### [TEXT SEGMENT]
----
Analysis of flu full genomes with linked patient data

A collaboration I’m involved in with the NHS West of Scotland Specialist Virology Centre (WoSSVC) and the MRC-University of Glasgow Centre for Virus Research (CVR) have been working on an analysis of seasonal influenza A(H3N2) full genomes. We’ve put a manuscript on “Integrating patient and whole genome sequencing data to provide insights into the epidemiology of seasonal influenza A(H3N2) viruses” up on bioRxiv.

This work led by Emily Goldstein and Rory Gunson (WoSSVC) examines the potential benefits of whole genome sequencing (WGS) for surveillance of human influenza. Genetic surveillance of seasonal flu viruses currently remains focused on the haemagglutinin (HA) gene, which is understandable given the importance of HA mutations that reduce vaccine effectiveness.

Here, samples with linked patient data that had previously had a portion of their HA gene Sanger sequenced at WoSSCV were re-sequenced at the CVR using next-generation sequencing technologies. WGS plays a relatively small role in the surveillance of seasonal flu viruses so the evolutionary dynamics of the seven non-HA gene segments are less well understood. The role of genetic reassortment within influenza A subtypes (i.e. intra-subtype reassortment) is also under-explored, however it has for example been shown to temporarily increase the rate of adaptive amino acid replacements in A(H3N2).

Full genome analysis revealed a number of viruses derived from reassortment events between A(H3N2) genetic groups (as defined by HA sequence) circulating during the 2014/15 flu season. These are shown as triangles in the full genome tree below, alongside a schematic representation of their mixed evolutionary history.


Interestingly, we found a significant association between the most serious flu cases sampled (classified as “Severe acute respiratory illness” according to HPS guidelines) and infection by these reassortant viruses (odds ratio = 4.4; 95% CI: 1.3-15.5). It is possible that transient fluctuations in replication rates or virulence levels could occur in viruses derived from reassortment events due to disruptions to inter-gene coadaptations.

An alternative explanation is that severe cases are more likely to be sampled later in the flu season (see graph below) due to a potential bias away from testing milder respiratory illness further away from winter, and that we detected an association because reassortant viruses also tended to be sampled later in the season. These alternative hypotheses could be resolved with increased WGS, particularly later in the season. This would also allow us to determine whether the observed tendency of reassortant viruses to be sampled later in the season is reproducible in different winters.


Genomes sampled per week during the 2014/15 flu season. Prevalence greatest in Dec/Jan. Severe cases (in red) tend to occur later in season.

In general, I hope for an increased role for WGS in seasonal flu surveillance that could help us to further investigate the patterns we detect. This would help us develop a better understanding of the epidemiology of seasonal influenza viruses and the contributions of non-HA gene segments and inter-subtype reassortment to both disease severity and viral fitness. Adding information on vaccination history to the data we had here could be particularly powerful.
----
### [SOURCE MATERIAL]
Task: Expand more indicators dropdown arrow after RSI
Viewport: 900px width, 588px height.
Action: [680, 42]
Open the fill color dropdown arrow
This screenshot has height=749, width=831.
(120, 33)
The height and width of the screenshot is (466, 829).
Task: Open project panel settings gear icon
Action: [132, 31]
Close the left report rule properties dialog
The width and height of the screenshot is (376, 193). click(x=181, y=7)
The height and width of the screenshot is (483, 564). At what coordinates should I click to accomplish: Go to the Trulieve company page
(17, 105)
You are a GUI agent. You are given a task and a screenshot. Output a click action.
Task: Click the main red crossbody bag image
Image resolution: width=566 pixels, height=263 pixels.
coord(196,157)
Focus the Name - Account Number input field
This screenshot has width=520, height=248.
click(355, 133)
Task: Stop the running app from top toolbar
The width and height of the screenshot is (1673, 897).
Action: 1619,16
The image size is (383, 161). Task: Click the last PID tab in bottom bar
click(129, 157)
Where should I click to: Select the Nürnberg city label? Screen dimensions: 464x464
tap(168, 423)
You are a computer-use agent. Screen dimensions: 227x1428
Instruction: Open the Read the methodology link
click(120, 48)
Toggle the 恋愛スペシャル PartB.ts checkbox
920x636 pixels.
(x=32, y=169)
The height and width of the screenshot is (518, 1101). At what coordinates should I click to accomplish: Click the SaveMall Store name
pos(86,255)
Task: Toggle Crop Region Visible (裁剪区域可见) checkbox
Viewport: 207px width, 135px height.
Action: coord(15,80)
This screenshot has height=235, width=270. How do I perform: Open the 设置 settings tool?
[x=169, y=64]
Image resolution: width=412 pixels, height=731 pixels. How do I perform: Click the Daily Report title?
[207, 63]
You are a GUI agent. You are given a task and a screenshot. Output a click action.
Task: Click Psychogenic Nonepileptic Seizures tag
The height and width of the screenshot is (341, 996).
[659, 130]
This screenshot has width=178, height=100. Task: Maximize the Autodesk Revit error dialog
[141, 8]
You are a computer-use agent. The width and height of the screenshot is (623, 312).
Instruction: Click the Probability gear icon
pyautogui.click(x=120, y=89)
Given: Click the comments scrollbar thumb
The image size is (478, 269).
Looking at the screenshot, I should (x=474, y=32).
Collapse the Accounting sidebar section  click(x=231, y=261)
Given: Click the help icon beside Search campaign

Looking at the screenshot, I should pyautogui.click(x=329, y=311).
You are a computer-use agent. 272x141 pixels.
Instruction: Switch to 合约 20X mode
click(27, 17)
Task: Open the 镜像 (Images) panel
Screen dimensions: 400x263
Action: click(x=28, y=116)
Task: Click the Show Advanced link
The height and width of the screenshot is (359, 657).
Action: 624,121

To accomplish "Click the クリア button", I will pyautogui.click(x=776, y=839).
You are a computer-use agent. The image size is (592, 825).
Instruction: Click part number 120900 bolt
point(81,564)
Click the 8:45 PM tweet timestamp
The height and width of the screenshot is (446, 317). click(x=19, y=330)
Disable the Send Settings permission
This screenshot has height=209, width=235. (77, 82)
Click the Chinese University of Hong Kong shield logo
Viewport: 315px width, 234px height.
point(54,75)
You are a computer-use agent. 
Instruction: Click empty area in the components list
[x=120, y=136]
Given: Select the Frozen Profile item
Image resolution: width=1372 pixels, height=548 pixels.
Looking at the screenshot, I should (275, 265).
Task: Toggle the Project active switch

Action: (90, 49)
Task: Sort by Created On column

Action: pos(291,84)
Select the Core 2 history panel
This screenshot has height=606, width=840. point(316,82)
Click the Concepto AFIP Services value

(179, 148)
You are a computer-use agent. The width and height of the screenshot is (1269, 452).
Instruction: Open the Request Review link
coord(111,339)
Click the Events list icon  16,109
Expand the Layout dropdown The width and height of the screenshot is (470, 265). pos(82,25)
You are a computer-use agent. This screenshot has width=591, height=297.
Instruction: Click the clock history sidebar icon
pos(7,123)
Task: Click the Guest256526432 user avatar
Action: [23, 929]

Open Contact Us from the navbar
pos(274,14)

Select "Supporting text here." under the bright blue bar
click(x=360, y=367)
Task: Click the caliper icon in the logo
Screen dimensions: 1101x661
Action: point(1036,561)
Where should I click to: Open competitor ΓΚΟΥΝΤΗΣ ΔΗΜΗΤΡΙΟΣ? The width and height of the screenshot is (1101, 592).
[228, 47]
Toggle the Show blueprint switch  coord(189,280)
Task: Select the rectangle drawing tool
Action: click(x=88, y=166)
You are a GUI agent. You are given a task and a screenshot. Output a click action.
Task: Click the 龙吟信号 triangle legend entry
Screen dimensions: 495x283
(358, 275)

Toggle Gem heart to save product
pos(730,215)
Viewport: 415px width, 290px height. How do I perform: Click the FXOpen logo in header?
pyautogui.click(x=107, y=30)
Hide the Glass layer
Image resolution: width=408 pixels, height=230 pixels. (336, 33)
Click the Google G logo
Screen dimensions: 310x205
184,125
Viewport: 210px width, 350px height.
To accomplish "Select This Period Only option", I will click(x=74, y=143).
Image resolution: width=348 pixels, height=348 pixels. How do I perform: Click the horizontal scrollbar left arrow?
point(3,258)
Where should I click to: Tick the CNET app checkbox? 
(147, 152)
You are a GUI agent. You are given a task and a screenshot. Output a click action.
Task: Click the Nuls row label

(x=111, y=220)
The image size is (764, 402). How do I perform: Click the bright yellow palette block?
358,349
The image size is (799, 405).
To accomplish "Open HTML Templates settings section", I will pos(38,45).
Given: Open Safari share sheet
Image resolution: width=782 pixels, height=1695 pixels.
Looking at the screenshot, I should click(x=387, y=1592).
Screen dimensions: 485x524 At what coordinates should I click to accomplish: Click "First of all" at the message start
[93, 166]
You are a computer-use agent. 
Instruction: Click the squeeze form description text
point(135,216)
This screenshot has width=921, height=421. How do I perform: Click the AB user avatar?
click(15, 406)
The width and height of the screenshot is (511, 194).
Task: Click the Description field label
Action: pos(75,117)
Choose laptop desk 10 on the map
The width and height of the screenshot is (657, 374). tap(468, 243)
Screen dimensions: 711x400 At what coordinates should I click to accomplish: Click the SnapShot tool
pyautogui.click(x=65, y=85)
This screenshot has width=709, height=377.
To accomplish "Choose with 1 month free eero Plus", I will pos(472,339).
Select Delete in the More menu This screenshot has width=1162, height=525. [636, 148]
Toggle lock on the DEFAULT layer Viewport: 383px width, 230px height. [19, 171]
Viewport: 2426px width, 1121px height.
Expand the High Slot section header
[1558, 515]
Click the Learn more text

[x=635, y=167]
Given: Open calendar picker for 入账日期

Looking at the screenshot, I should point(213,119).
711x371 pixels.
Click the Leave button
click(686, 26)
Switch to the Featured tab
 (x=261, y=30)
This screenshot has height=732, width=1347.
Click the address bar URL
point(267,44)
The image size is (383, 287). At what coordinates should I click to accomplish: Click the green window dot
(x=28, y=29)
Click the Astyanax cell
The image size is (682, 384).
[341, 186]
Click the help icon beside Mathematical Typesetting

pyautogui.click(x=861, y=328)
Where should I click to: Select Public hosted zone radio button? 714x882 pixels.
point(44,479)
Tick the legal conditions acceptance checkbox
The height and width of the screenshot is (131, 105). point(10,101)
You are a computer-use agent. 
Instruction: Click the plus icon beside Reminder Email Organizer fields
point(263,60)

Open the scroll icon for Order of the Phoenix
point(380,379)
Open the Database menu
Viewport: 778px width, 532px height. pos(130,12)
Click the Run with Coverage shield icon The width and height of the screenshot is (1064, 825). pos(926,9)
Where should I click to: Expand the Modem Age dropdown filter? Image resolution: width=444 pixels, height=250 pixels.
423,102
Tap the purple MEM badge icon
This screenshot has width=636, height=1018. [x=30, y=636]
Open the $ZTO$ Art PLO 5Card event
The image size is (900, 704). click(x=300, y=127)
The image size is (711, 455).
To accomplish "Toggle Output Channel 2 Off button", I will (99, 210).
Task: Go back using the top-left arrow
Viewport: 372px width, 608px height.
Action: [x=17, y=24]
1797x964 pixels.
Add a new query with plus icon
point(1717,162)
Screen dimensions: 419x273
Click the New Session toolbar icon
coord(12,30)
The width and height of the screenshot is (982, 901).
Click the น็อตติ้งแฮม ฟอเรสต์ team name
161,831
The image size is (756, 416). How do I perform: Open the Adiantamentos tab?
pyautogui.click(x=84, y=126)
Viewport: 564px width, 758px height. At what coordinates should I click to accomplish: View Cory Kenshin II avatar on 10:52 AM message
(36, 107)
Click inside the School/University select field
----
### [REQUIREMENT]
In the text on flu full genomes, what odds ratio links the most serious flu cases to infection by reassortant viruses? Answer from the text alone.

### [RESULT]
An odds ratio of 4.4 (95% CI: 1.3-15.5).